An important factor that influences choice of gaze location is the value of the information for the current behavioral goal. It has been demonstrated that primary rewards, in the form of money or points in humans or juice in monkeys, influences eye movements in a variety of experiments (Navalpakkam, Koch, Rangel, & Perona,
2010; Gottlieb,
2012; Schütz, Trommershäuser, & Gegenfurtner,
2012). It remains to be established how to make the link between the primary rewards used in experimental paradigms and the secondary rewards that operate in natural behavior, where eye movements are for the purpose of acquiring information (Tatler & Land,
2011; Hoppe & Rothkopf,
2016; Tong, Zohar, & Hayhoe,
2017).
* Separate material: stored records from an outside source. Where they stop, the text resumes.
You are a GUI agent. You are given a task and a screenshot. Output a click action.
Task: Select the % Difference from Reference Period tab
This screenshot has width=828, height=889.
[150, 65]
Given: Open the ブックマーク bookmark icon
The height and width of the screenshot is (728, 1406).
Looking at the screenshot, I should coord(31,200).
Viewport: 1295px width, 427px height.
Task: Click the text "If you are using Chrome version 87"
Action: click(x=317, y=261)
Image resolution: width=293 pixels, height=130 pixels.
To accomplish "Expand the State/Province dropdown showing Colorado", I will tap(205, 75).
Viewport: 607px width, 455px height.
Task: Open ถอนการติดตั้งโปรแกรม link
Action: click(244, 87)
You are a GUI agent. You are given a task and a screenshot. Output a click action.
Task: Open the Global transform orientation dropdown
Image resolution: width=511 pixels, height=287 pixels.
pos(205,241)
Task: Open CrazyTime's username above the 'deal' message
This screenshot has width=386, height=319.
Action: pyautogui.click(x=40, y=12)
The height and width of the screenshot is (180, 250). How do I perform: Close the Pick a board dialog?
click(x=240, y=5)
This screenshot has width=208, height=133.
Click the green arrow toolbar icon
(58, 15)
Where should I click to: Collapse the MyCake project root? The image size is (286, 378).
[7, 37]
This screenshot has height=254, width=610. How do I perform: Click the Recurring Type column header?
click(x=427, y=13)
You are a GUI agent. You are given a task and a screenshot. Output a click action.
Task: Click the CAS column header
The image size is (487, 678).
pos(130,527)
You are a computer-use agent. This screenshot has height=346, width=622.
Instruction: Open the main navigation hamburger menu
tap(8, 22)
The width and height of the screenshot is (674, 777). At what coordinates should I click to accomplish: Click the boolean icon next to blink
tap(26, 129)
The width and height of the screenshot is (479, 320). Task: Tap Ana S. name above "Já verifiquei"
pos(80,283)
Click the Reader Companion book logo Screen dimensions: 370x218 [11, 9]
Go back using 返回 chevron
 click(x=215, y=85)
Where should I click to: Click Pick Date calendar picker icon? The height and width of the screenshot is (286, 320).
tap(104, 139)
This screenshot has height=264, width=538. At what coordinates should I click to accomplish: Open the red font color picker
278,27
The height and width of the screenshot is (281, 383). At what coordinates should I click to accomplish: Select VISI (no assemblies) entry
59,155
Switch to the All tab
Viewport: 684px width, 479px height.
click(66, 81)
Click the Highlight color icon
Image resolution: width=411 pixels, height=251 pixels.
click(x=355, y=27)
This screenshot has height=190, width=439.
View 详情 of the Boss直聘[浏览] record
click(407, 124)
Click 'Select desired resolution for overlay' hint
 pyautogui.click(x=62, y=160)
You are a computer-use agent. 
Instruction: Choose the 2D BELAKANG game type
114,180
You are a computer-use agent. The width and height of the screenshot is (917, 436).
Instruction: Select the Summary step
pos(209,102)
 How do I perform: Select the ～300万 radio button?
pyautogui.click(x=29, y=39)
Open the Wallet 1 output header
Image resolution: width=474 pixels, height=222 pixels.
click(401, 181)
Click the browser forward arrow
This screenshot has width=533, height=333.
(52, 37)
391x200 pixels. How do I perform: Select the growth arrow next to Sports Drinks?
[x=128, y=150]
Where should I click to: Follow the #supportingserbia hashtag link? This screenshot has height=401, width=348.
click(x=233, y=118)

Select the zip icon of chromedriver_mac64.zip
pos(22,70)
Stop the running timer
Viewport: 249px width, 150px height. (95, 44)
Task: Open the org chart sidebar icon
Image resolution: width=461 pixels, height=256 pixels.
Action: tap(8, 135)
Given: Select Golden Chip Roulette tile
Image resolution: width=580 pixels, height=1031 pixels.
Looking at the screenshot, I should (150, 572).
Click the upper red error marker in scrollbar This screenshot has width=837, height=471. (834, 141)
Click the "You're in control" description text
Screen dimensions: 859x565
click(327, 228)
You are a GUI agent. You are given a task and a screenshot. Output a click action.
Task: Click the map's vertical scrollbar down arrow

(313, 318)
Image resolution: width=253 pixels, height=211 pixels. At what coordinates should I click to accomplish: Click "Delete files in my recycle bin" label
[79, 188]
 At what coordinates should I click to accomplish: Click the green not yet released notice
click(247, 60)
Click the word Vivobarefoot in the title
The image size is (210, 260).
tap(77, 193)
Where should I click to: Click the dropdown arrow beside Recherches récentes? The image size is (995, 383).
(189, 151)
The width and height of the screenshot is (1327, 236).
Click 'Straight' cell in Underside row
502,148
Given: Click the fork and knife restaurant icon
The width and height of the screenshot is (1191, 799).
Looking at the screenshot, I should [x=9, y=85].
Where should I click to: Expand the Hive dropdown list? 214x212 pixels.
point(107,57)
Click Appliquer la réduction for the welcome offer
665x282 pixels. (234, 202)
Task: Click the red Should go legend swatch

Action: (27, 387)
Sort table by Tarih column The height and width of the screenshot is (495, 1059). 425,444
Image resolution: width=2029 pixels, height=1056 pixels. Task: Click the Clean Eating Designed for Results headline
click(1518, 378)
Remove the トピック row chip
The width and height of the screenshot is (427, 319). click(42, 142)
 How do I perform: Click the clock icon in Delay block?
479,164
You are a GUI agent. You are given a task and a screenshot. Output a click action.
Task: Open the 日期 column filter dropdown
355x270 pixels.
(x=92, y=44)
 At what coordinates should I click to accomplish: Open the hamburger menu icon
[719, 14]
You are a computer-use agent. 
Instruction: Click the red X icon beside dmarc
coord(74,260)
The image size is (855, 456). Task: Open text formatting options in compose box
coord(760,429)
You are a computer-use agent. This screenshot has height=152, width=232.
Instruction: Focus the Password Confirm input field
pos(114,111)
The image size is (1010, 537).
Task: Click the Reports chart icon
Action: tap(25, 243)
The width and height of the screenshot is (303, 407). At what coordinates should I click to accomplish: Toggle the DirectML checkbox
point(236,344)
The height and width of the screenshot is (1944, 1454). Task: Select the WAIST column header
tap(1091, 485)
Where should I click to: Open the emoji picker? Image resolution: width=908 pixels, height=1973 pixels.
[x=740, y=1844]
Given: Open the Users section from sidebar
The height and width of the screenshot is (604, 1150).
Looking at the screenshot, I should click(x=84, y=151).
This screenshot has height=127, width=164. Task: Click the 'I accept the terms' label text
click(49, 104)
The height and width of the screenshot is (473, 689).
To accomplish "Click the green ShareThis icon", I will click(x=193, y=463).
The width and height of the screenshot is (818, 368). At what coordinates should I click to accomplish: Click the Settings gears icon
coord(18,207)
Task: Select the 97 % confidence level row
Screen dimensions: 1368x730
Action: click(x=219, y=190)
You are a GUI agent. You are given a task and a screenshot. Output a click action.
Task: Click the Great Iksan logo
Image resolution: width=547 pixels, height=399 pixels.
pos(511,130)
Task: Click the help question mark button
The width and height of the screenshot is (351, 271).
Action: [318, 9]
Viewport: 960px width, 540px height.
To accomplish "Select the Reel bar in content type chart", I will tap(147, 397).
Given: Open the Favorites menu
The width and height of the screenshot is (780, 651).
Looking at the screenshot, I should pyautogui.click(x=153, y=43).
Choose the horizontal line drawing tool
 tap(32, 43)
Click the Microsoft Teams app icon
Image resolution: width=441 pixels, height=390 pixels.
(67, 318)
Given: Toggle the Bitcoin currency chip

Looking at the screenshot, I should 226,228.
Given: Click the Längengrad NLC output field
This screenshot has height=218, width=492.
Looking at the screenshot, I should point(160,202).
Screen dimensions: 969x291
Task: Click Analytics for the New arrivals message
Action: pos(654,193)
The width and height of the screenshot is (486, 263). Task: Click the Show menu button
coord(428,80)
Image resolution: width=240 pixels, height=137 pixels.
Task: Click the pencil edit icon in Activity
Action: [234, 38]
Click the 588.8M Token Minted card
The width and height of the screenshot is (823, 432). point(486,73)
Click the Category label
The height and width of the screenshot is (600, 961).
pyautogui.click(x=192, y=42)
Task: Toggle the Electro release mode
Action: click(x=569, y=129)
In principle, the neural reward machinery provides an evaluation mechanism by which gaze shifts can ultimately lead to primary reward, and thus potentially allows us to understand the role that gaze patterns play in achieving behavioral goals. A general consensus is that this accounting is done by a secondary reward estimate, and a huge amount of research implicates dopamine in this role. It is now well established that cells in many of the regions involved in saccade target selection and generation are sensitive to expectation of reward, in addition to coding the movement itself (e.g., Platt & Glimcher,
1999; Sugrue, Corrado, & Newsome,
2005; Gottlieb,
2012; Yasuda, Yamamoto, & Hikosaka,
2012). There is also good evidence that the neural reward machinery acts in ways predicted by reinforcement-learning models (Schultz,
2000; Lee, Seo, & Jung,
2012). The challenge is to understand just how the rewards modulate momentary action selection in the context of ongoing behavior.